Gambie. L’état d’urgence n’autorise pas la répression

Des militaires détenus arbitrairement tandis que la crise politique s’aggrave

L’état d’urgence proclamé en Gambie par le président Yahya Jammeh ne justifie pas une répression de l’opposition pacifique autour du 19 janvier 2017, date à laquelle le nouveau gouvernement doit prendre ses fonctions, ont déclaré Amnesty International et Human Rights Watch mercredi 18 janvier.

Depuis le 15 janvier, les forces de sécurité fidèles au président Jammeh ont arrêté arbitrairement au moins cinq officiers ou simples soldats soupçonnés de s’opposer à sa volonté de rester au pouvoir. Depuis que Yahya Jammeh a rejeté les résultats de l’élection du 1er décembre 2016 huit jours après celle-ci, les autorités gambiennes ont arrêté arbitrairement des sympathisants de l’opposition et fermé quatre stations de radio indépendantes. L’état d’urgence laisse craindre une répression encore plus forte de l’opposition autour du 19 janvier, date prévue de l’investiture du président élu Adama Barrow. De nombreux Gambiens ont fui le pays, craignant pour leur sécurité.

Le respect des droits humains ne doit pas être victime de la crise politique actuelle.

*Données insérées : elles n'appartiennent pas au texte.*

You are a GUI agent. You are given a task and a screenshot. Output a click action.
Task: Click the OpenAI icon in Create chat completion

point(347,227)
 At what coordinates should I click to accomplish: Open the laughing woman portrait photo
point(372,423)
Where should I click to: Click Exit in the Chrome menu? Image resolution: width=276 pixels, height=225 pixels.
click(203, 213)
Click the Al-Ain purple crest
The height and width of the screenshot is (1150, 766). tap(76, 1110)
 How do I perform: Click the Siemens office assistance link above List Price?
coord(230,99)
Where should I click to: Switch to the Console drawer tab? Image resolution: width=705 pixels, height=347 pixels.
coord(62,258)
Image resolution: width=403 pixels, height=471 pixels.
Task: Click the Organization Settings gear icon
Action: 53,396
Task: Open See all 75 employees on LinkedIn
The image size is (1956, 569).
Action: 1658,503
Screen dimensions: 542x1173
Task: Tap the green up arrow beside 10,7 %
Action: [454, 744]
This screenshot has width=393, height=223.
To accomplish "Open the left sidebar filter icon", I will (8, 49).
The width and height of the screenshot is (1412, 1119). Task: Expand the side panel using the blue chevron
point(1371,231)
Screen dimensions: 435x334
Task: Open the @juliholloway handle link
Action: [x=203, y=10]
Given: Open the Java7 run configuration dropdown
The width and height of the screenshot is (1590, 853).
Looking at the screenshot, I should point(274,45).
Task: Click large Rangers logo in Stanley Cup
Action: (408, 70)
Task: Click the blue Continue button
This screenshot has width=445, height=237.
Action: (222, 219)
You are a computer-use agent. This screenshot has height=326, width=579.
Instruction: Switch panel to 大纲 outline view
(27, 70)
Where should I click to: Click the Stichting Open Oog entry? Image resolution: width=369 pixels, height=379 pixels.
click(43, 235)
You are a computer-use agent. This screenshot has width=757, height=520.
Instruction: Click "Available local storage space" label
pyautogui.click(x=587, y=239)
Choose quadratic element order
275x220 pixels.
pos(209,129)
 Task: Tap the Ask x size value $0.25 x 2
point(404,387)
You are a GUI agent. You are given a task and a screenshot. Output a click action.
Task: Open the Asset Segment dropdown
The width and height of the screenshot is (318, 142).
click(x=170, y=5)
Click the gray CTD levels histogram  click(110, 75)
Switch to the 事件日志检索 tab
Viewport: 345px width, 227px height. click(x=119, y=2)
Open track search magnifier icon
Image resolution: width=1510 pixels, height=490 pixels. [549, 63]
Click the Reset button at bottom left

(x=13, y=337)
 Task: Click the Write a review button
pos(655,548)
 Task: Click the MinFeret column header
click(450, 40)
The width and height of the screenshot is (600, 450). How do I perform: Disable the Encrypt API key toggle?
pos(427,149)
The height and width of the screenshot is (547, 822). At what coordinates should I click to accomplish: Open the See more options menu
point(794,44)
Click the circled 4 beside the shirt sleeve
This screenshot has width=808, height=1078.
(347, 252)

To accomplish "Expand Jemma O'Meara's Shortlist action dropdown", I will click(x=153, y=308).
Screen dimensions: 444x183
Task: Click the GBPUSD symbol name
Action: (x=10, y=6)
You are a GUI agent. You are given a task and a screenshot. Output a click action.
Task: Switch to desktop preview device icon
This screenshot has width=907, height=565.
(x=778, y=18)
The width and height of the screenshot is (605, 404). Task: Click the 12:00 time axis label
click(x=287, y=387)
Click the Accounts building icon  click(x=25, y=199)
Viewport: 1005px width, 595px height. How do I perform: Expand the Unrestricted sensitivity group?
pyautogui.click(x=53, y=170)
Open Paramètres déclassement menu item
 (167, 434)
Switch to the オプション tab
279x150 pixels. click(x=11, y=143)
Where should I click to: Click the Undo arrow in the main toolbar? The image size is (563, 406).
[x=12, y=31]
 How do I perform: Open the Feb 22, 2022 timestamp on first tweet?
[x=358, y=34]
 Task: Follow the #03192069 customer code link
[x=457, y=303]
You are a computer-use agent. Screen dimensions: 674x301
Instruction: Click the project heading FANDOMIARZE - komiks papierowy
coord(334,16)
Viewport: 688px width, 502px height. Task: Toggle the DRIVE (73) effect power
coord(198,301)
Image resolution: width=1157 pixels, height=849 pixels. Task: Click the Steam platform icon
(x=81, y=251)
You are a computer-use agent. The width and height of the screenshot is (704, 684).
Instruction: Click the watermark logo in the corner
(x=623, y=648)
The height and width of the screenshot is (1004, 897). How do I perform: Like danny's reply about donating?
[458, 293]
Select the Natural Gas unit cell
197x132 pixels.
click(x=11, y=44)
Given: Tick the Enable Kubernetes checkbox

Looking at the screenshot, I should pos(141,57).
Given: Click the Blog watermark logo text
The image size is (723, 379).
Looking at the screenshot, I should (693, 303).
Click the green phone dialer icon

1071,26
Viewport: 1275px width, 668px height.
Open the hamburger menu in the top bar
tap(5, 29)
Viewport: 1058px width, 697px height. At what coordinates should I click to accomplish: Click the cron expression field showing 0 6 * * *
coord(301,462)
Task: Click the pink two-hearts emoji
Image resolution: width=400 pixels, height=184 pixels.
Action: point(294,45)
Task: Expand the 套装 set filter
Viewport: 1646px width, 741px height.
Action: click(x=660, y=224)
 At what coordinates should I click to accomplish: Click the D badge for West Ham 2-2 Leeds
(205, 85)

Steve Cockburn, directeur régional adjoint pour l’Afrique de l’Ouest et l’Afrique centrale à Amnesty International

« Le respect des droits humains ne doit pas être victime de la crise politique actuelle, a déclaré Steve Cockburn, directeur régional adjoint pour l’Afrique de l’Ouest et l’Afrique centrale à Amnesty International. L’état d’urgence ne doit pas servir de prétexte pour réprimer l’opposition pacifique. »

Yahya Jammeh et l’Assemblée nationale de Gambie, contrôlée par son parti, ont déclaré l’état d’urgence pour 90 jours le 17 janvier. Autorisée par l’Assemblée nationale, cette mesure donnerait au président Jammeh le pouvoir de suspendre certaines garanties élémentaires de procédure régulière, telles que l’interdiction de détenir des personnes sans inculpation.

En annonçant l’état d’urgence à la télévision publique, Yahya Jammeh a souligné que « les libertés civiles doivent être pleinement respectées », mais qu’il est « interdit de se livrer à des actes visant à troubler l’ordre public et la paix ».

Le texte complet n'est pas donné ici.